In 1993, City Council began authorizing various commercial paper programs to provide appropriation capacity and cash for various needs of the City. The issuance of commercial paper has provided an expedient, cost–effective method of accessing cash and providing interim financing. The commercial paper notes are later refinanced to fixed rate bonds that match the useful life of the project or equipment being financed. This transaction represents the normal refunding of these commercial paper notes.

Commercial Paper Refunding

Series G, H-1, H-2, and J Commercial Paper: The Series G, H, and J commercial paper programs are used to fund appropriations and spending related to the 2001 and 2006 Voter Authorized bond election and to support drainage initiatives. The proposal is to refund up to $200 million of the outstanding notes, thereby restoring that capacity in the commercial paper program.
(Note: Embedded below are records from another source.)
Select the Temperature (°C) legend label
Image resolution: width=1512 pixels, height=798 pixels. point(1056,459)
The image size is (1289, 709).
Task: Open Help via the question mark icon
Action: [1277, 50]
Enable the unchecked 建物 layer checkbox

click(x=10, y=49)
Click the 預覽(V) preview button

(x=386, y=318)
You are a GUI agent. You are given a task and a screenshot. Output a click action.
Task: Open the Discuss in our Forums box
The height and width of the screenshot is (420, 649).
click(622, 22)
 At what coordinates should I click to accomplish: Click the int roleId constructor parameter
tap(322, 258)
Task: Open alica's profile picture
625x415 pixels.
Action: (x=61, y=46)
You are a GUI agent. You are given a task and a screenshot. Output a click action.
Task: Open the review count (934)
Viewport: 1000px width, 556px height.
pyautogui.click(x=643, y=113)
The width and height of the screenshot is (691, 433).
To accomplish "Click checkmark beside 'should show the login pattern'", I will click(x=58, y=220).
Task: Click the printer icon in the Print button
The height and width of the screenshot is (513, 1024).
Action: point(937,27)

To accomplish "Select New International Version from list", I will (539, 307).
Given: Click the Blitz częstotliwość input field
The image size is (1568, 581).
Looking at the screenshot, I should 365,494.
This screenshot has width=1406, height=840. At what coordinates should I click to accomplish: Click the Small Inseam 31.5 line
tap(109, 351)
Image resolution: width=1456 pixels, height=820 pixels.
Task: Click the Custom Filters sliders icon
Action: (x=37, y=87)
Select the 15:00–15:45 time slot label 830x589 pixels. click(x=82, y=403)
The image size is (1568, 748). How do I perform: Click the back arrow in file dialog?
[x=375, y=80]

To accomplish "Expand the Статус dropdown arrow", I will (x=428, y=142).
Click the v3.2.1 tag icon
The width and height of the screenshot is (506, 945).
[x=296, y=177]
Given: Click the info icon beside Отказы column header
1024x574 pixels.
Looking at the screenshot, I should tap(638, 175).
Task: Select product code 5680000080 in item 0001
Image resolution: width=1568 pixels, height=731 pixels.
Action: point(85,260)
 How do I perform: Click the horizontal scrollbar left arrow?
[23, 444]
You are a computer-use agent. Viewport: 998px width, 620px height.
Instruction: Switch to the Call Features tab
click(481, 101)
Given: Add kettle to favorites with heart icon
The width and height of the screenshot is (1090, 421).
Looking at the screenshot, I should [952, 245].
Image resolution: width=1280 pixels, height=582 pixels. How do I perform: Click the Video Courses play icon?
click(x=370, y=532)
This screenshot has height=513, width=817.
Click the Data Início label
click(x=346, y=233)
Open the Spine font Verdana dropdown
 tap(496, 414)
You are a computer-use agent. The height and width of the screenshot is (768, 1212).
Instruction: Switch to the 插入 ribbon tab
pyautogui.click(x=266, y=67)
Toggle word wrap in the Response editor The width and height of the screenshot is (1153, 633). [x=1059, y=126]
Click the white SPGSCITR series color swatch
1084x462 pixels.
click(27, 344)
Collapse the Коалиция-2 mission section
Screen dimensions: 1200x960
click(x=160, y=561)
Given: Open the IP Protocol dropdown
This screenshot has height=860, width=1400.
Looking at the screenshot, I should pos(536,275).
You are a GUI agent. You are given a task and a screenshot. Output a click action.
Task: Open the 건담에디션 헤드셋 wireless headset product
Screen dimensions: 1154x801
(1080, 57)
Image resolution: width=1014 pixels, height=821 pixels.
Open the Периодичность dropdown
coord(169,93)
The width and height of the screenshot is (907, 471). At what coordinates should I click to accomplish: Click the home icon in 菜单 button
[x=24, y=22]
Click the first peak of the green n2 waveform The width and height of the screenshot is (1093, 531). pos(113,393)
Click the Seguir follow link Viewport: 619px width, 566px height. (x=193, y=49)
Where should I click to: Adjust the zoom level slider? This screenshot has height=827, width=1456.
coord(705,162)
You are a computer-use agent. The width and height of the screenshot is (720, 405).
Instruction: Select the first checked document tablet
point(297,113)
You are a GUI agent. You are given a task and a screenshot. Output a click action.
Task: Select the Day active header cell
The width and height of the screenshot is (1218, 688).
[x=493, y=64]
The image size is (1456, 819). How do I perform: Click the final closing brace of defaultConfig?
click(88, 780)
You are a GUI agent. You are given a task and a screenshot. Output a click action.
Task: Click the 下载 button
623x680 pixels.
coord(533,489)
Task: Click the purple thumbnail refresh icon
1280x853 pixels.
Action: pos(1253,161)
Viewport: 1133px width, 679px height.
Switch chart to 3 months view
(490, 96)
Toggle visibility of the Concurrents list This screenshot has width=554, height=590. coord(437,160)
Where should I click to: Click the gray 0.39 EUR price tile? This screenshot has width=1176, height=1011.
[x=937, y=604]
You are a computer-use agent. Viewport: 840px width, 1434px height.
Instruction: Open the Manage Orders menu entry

Series E Commercial Paper: The Series E commercial paper program is used to support the Equipment Acquisition Fund (EAF), which is used to acquire the majority of capital equipment for General Fund Departments. In addition, the Series E commercial paper program has been used for various incidental acquisitions and funding needs that require short term funding until these acquisitions can be converted to traditional fixed rate bonds. The proposal is to refund up to $100 million of outstanding Series E commercial paper notes.

Potential Current and Advance Refundings

The FWG is also reviewing current outstanding debt for refunding opportunities. Assuming conducive market conditions, the FWG will propose to City Council current refundings that results in positive present value savings and advance refundings that results in at least 4% present value savings.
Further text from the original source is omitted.